SET TASK 1:
Answer these questions from the text on career changes below:
(a) What did last week's episode cover?
(b) What bachelor's degree does "Jennifer" hold?
(c) Which degree will "Randy" complete, and in about how long?

EXTRACT TO READ:
+ + + + +

#062 People Who Made Significant Career Changes
People Who Made Significant Career Changes
This month, I’m talking about starting, changing, and restarting your career. Last week’s episode covered how to identify the source of your job dissatisfaction and what to do about it.
Today, I’m presenting case studies of people who made significant career changes, and the lessons to be learned from those changes. My hope is that you might identify with one or more of these case studies and find hope and direction in the paths they took.
Case Study #1 – “Jennifer”
“Jennifer” is a 25-year old with a bachelor’s degree in Communication and Media Studies. When she came to me, she was working as a Model Manager for a NYC modeling agency.
Although this was her first full-time job, “Jennifer” had done internships with two NYC PR firms. This work interested “Jennifer,” but she told herself she didn’t have the qualifications to get a full-time job at a PR firm.
Initially, “Jennifer” expressed an interest in moving to the other side of the table, as a Talent Booking Coordinator for a company-perhaps one of the ones she had supplied models for as a Model Manager.
The profile of her ideal employer certainly supported this career move, as did her top skills in organization, research, attention to detail, communication, and a wide base of knowledge.
Here’s where things got interesting for “Jennifer:” when she completed the Target Employer Ranking form. This is where a client identifies about 25 potential “dream” employers, then evaluates those employers against the criteria the client has identified as being ideal for her.
On her list initially was just 2 PR firms, and both firms came out on the top of her ranking form, largely because of the collaborative working environment and the opportunity to do a wide range of tasks.
My recommendation to “Jennifer,” who I’m still working with, is to add a couple more PR firms to her target employer list and evaluate them.
This process has been such a revelation for “Jennifer,” who now is full-speed ahead on gaining a position in PR, and who recognizes the value she will bring to a PR firm. She is energized and highly motivated!
While“Jennifer” and I haven’t yet launched her job search, she has extensive NYC connections in PR firms including the two she interned with, and I have absolute confidence in her ability to land her dream job.
Case Study #2 – “Randy”
“Randy” is a 26-year-old with an Associate degree in Turf Management. He is currently working as a groundskeeper for a major league sports team and will complete his bachelor’s degree in Business Administration in about three months.
He’s very dissatisfied in his current position, mostly due to the lack of decision-making ability he has and a work environment that isn’t collaborative. He has felt for some time that he is meant for more, professionally speaking, than what he’s currently doing. The question has been what that “something more” is.

+ + + + +

INPUT:
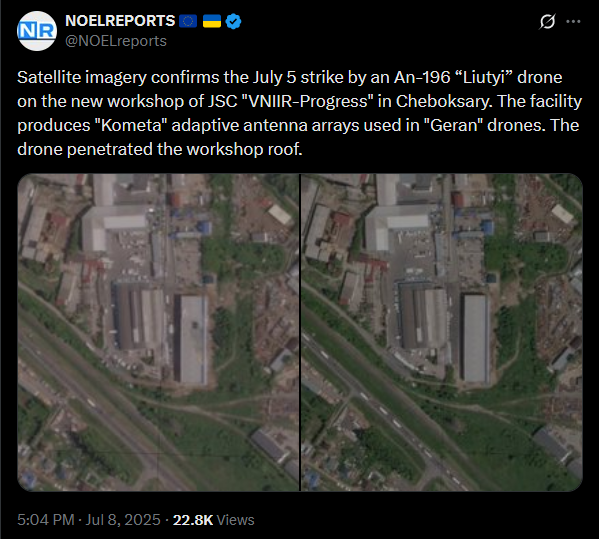The width and height of the screenshot is (599, 539).
Task: Click the blue verified checkmark badge
Action: [233, 21]
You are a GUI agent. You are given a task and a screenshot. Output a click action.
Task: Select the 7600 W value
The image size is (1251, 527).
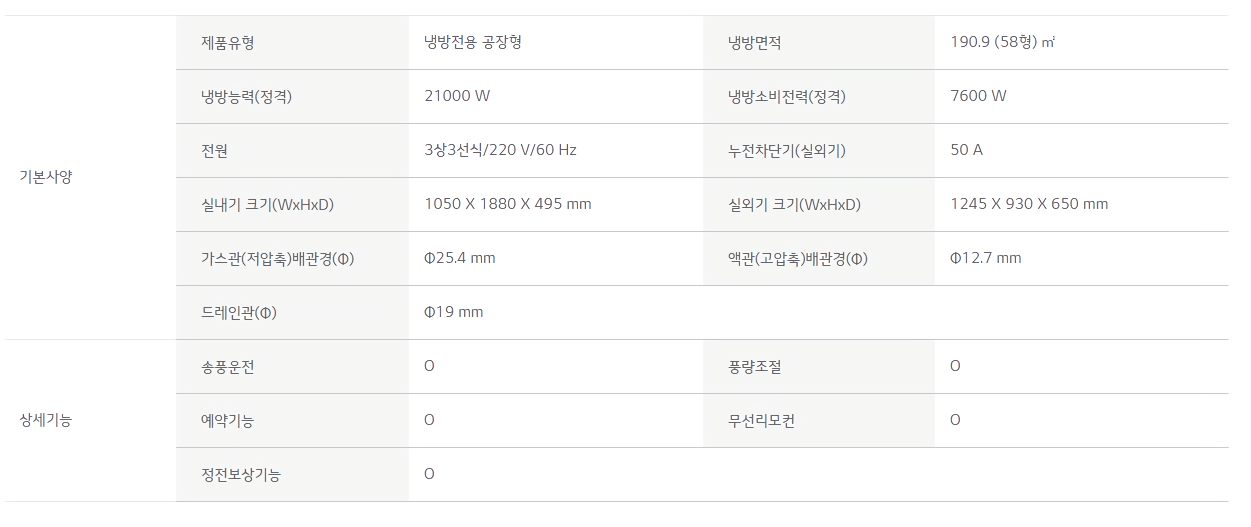coord(978,97)
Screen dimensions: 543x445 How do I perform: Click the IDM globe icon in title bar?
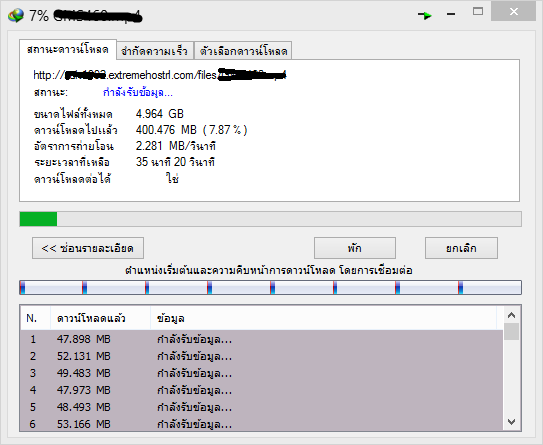click(x=16, y=16)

+ + + + +

SET TASK 2:
Output the part of the listing above that opens with the line containing "You are a GUI" and runs through the end of the listing as a Markdown table with the columns Row and Line, one numbered row per line. Skip blank lines and leave out the pictures.

WRITTEN SOLUTION 1:
(a) How to identify the source of your job dissatisfaction and what to do about it.
(b) A bachelor's degree in Communication and Media Studies.
(c) A bachelor's degree in Business Administration, in about three months.

WRITTEN SOLUTION 2:
| Row | Line |
|---|---|
| 1 | You are a GUI agent. You are given a task and a screenshot. Output a click action. |
| 2 | Task: Select the 7600 W value |
| 3 | The image size is (1251, 527). |
| 4 | coord(978,97) |
| 5 | Screen dimensions: 543x445 How do I perform: Click the IDM globe icon in title bar? |
| 6 | click(x=16, y=16) |